Brief: Could you return every line of the material below, unchanged?

(Collection entries)

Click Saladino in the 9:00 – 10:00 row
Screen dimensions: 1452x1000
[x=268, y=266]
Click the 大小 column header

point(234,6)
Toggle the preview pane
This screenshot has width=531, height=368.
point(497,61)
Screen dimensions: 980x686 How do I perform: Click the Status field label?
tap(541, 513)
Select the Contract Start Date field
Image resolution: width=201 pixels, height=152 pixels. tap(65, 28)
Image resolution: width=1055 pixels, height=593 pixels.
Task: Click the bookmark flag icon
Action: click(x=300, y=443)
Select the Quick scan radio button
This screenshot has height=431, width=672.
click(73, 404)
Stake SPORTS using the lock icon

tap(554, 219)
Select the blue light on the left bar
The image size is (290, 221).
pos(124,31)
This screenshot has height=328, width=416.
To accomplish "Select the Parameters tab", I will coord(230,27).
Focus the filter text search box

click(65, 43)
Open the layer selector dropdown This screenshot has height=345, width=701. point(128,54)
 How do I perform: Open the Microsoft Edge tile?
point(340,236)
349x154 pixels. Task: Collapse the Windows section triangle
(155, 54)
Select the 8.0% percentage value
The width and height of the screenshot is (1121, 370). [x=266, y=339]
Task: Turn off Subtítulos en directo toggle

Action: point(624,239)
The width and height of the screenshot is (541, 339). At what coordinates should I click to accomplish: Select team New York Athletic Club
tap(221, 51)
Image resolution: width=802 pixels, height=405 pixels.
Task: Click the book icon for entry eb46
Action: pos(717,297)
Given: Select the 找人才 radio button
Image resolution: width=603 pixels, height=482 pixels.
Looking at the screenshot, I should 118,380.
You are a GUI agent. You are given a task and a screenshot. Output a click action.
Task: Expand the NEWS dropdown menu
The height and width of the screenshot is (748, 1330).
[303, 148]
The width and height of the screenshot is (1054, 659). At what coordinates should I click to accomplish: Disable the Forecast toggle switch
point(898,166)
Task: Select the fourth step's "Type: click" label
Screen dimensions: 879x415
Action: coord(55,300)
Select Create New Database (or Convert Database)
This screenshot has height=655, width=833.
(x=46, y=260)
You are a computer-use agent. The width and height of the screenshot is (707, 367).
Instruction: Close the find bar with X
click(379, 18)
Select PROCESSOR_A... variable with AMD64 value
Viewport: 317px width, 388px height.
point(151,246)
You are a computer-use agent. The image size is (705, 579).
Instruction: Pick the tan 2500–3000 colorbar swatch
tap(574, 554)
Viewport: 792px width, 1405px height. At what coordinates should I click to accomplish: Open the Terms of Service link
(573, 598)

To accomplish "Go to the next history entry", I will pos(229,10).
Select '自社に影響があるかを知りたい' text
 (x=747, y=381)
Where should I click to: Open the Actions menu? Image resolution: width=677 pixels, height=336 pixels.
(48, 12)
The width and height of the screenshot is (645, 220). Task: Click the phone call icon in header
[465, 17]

Response to the task:
Click Saladino in the 9:00 – 10:00 row
Screen dimensions: 1452x1000
[x=268, y=266]
Click the 大小 column header

point(234,6)
Toggle the preview pane
This screenshot has width=531, height=368.
point(497,61)
Screen dimensions: 980x686 How do I perform: Click the Status field label?
tap(541, 513)
Select the Contract Start Date field
Image resolution: width=201 pixels, height=152 pixels. tap(65, 28)
Image resolution: width=1055 pixels, height=593 pixels.
Task: Click the bookmark flag icon
Action: click(x=300, y=443)
Select the Quick scan radio button
This screenshot has height=431, width=672.
click(73, 404)
Stake SPORTS using the lock icon

tap(554, 219)
Select the blue light on the left bar
The image size is (290, 221).
pos(124,31)
This screenshot has height=328, width=416.
To accomplish "Select the Parameters tab", I will coord(230,27).
Focus the filter text search box

click(65, 43)
Open the layer selector dropdown This screenshot has height=345, width=701. point(128,54)
 How do I perform: Open the Microsoft Edge tile?
point(340,236)
349x154 pixels. Task: Collapse the Windows section triangle
(155, 54)
Select the 8.0% percentage value
The width and height of the screenshot is (1121, 370). [x=266, y=339]
Task: Turn off Subtítulos en directo toggle

Action: point(624,239)
The width and height of the screenshot is (541, 339). At what coordinates should I click to accomplish: Select team New York Athletic Club
tap(221, 51)
Image resolution: width=802 pixels, height=405 pixels.
Task: Click the book icon for entry eb46
Action: pos(717,297)
Given: Select the 找人才 radio button
Image resolution: width=603 pixels, height=482 pixels.
Looking at the screenshot, I should 118,380.
You are a GUI agent. You are given a task and a screenshot. Output a click action.
Task: Expand the NEWS dropdown menu
The height and width of the screenshot is (748, 1330).
[303, 148]
The width and height of the screenshot is (1054, 659). At what coordinates should I click to accomplish: Disable the Forecast toggle switch
point(898,166)
Task: Select the fourth step's "Type: click" label
Screen dimensions: 879x415
Action: coord(55,300)
Select Create New Database (or Convert Database)
This screenshot has height=655, width=833.
(x=46, y=260)
You are a computer-use agent. The width and height of the screenshot is (707, 367).
Instruction: Close the find bar with X
click(379, 18)
Select PROCESSOR_A... variable with AMD64 value
Viewport: 317px width, 388px height.
point(151,246)
You are a computer-use agent. The image size is (705, 579).
Instruction: Pick the tan 2500–3000 colorbar swatch
tap(574, 554)
Viewport: 792px width, 1405px height. At what coordinates should I click to accomplish: Open the Terms of Service link
(573, 598)

To accomplish "Go to the next history entry", I will pos(229,10).
Select '自社に影響があるかを知りたい' text
 (x=747, y=381)
Where should I click to: Open the Actions menu? Image resolution: width=677 pixels, height=336 pixels.
(48, 12)
The width and height of the screenshot is (645, 220). Task: Click the phone call icon in header
[465, 17]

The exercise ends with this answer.